Screenshot grounding data
----
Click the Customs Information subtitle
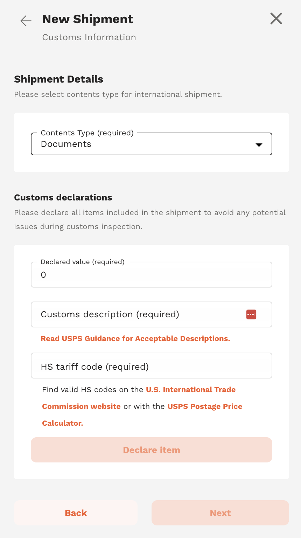The height and width of the screenshot is (538, 301). (89, 37)
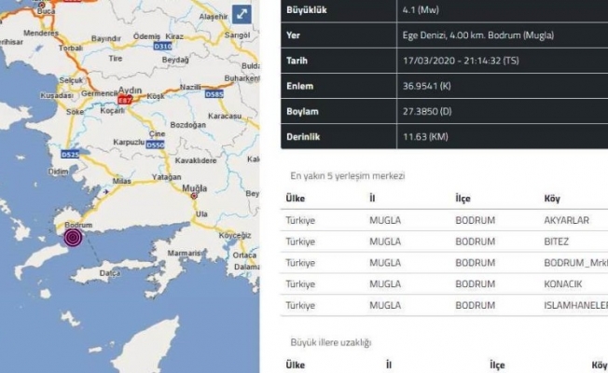Image resolution: width=608 pixels, height=373 pixels.
Task: Click the earthquake epicenter marker near Bodrum
Action: pyautogui.click(x=73, y=240)
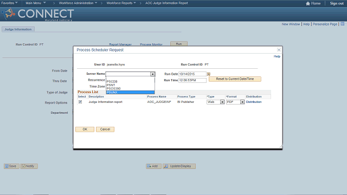Open the Main Menu navigation item
Image resolution: width=347 pixels, height=195 pixels.
36,3
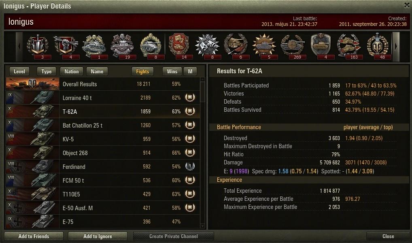
Task: Select the red banner medal with 14
Action: (179, 46)
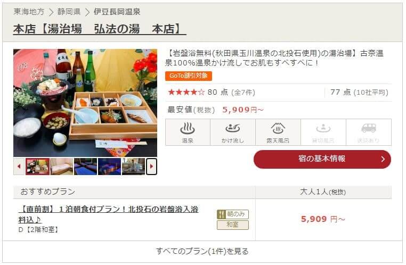The width and height of the screenshot is (406, 265).
Task: Open 宿の基本情報 button
Action: 322,159
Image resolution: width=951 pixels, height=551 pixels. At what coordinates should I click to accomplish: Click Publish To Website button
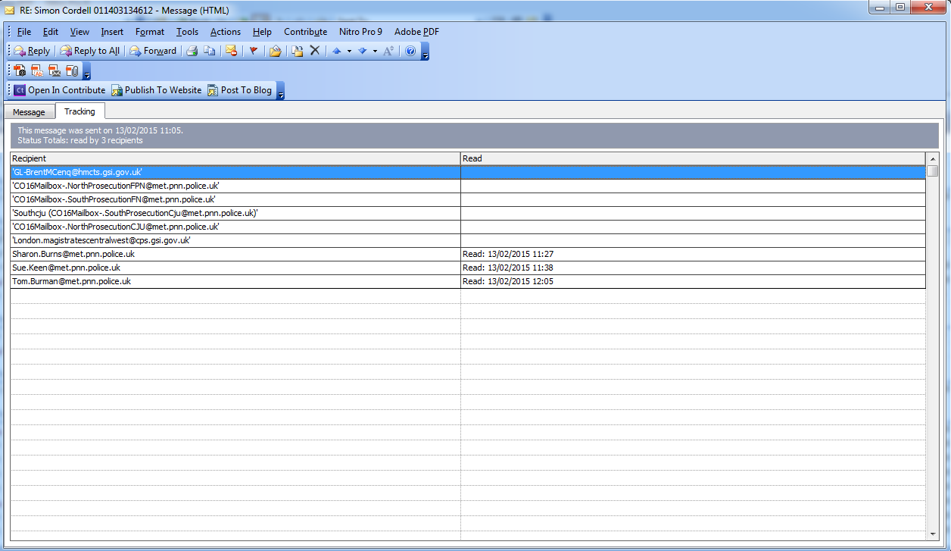click(156, 90)
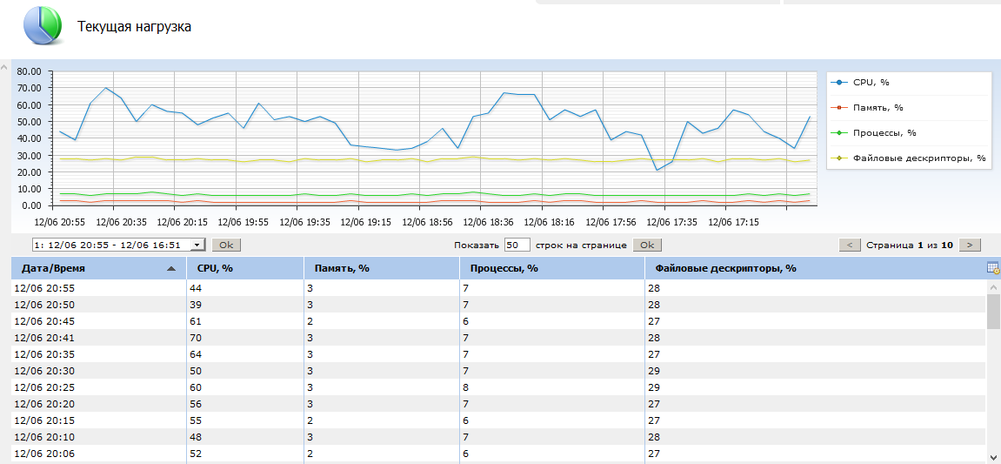Focus the rows per page input field
1001x464 pixels.
(x=517, y=245)
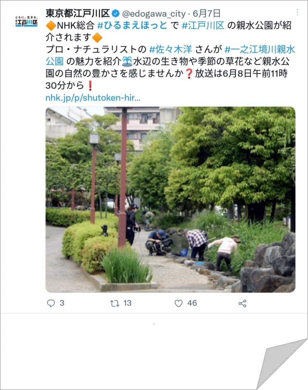Screen dimensions: 308x390
Task: Click the Edogawa City profile logo
Action: click(26, 22)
----
| Directions |
Only the lines from the one holding "Image resolution: width=951" to the last line of the entries above should be printed, exactly as they appear and with no pictures.

| Result of the exercise |
Image resolution: width=951 pixels, height=551 pixels. At what coordinates should I click to accomplish: Click Publish To Website button
click(156, 90)
Focus the rows per page input field
1001x464 pixels.
(x=517, y=245)
Screen dimensions: 308x390
Task: Click the Edogawa City profile logo
Action: click(26, 22)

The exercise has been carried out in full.